Set exercise | Copy out word for word the lines of the listing starting with the line that contains "The width and height of the screenshot is (1024, 622)." and going on through the line that contains "pyautogui.click(x=21, y=45)".
++++++++++++++++++++
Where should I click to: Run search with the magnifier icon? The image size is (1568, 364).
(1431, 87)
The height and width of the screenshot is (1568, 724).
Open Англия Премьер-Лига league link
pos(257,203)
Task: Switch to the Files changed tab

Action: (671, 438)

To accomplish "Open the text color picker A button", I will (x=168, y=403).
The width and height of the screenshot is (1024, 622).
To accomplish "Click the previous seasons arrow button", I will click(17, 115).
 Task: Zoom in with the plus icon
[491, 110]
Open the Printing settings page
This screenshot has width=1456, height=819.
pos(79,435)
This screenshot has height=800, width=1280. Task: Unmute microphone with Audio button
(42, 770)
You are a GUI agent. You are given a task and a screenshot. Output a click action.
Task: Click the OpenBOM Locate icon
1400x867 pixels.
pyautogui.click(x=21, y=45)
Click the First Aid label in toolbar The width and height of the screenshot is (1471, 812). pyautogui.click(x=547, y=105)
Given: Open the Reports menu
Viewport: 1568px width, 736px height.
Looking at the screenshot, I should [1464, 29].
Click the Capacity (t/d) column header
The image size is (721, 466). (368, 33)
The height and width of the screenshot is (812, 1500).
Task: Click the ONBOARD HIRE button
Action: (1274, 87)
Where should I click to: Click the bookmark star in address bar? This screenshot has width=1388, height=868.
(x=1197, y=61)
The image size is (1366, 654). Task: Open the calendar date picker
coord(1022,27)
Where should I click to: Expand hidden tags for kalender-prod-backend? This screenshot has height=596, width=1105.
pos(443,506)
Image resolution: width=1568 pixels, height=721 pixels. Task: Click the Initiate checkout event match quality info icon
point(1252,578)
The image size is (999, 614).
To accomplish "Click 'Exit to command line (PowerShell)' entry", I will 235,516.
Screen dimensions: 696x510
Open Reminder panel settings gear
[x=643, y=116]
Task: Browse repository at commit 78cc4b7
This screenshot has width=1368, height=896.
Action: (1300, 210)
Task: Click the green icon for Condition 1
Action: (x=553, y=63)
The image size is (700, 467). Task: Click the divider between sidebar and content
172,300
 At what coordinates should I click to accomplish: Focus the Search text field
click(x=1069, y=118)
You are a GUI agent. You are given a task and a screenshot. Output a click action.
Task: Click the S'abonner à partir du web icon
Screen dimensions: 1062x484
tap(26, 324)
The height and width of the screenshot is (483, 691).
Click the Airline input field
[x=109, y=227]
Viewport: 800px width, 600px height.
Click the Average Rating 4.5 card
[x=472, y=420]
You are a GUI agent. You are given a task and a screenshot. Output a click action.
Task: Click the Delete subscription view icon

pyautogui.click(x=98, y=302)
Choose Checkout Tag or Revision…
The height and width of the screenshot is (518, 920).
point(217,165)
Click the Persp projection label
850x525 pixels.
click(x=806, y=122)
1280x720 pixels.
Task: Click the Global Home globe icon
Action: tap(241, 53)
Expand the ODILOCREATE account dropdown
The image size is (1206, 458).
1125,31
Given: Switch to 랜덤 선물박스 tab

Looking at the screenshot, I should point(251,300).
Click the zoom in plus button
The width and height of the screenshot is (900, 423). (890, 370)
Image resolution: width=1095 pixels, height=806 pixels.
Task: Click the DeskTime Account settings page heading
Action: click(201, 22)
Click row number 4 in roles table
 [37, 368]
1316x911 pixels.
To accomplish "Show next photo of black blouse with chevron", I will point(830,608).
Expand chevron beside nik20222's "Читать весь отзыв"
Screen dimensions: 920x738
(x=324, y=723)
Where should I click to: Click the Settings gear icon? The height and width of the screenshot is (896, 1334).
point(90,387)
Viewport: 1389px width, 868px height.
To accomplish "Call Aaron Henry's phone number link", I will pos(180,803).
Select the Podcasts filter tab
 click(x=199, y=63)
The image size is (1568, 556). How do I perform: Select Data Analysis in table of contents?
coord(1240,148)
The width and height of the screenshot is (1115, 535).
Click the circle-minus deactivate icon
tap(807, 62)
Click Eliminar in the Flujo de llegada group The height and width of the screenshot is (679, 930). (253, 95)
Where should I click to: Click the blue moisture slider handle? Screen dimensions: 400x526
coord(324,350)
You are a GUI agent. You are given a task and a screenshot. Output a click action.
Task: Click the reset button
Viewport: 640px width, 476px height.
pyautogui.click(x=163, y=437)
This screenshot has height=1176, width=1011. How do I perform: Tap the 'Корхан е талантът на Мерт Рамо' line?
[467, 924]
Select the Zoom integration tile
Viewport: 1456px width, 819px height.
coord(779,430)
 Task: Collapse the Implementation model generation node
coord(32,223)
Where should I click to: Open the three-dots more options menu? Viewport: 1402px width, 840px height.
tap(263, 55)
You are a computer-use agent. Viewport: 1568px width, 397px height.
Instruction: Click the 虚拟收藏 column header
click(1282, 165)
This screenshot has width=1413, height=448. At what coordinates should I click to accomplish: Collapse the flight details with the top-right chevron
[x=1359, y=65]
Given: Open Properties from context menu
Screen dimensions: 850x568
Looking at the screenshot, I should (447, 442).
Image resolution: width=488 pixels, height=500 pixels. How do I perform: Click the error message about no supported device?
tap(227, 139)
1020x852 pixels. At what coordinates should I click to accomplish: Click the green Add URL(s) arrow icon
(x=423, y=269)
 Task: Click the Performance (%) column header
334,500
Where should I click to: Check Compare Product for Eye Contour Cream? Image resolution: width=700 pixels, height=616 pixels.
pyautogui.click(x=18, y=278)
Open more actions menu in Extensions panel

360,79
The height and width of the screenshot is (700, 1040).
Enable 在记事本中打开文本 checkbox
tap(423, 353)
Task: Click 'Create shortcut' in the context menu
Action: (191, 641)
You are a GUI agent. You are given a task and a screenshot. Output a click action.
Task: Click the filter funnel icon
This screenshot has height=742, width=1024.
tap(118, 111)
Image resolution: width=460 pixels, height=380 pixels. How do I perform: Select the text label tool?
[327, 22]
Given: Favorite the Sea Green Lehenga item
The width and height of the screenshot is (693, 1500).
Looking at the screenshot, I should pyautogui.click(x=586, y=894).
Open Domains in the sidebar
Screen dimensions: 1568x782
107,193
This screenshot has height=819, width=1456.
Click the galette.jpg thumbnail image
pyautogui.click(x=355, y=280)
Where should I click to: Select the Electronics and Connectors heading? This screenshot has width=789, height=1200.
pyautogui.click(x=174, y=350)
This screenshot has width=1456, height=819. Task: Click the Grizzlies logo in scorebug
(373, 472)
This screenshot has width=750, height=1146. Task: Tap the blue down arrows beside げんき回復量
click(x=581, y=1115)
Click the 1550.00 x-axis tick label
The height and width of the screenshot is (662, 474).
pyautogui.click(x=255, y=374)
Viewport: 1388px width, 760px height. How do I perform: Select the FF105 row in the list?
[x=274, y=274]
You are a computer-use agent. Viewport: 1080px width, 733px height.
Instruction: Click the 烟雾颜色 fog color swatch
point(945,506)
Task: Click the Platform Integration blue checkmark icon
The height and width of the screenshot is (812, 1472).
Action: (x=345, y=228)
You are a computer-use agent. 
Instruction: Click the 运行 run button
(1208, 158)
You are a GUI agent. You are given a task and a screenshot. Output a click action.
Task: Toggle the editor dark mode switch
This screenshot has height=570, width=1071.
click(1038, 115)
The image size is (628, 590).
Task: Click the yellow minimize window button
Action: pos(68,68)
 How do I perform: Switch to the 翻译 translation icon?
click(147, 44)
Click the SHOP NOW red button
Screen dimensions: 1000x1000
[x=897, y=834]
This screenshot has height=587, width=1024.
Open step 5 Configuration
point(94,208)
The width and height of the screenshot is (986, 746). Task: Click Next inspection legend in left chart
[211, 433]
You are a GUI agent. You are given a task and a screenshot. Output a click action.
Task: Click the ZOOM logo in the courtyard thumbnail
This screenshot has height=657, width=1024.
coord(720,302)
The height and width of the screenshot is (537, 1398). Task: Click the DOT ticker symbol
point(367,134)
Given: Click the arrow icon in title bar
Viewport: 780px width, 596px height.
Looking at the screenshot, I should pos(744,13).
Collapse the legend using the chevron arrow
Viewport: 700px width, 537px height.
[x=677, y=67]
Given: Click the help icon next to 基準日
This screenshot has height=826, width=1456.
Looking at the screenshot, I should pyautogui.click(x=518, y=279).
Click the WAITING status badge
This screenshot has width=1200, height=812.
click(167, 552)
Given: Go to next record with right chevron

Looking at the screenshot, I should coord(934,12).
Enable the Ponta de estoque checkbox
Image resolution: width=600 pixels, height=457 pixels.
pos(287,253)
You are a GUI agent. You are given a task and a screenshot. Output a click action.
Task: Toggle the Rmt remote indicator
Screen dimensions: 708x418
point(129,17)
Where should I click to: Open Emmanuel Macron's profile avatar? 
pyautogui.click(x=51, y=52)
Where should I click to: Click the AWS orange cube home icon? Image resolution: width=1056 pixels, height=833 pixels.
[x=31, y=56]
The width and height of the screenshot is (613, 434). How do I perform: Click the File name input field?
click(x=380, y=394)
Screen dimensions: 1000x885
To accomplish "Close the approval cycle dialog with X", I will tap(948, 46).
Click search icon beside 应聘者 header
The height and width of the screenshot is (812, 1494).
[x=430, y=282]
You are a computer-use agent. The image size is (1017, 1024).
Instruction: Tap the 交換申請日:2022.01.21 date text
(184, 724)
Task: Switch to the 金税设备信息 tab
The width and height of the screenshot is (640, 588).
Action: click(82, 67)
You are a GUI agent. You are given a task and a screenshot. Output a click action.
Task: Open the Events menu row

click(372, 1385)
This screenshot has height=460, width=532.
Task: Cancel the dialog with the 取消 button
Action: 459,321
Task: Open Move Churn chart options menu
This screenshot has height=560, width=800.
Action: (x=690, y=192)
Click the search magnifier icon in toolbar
++++++++++++++++++++
Reply to the exercise |
The width and height of the screenshot is (1024, 622).
To accomplish "Click the previous seasons arrow button", I will click(17, 115).
 Task: Zoom in with the plus icon
[491, 110]
Open the Printing settings page
This screenshot has width=1456, height=819.
pos(79,435)
This screenshot has height=800, width=1280. Task: Unmute microphone with Audio button
(42, 770)
You are a GUI agent. You are given a task and a screenshot. Output a click action.
Task: Click the OpenBOM Locate icon
1400x867 pixels.
pyautogui.click(x=21, y=45)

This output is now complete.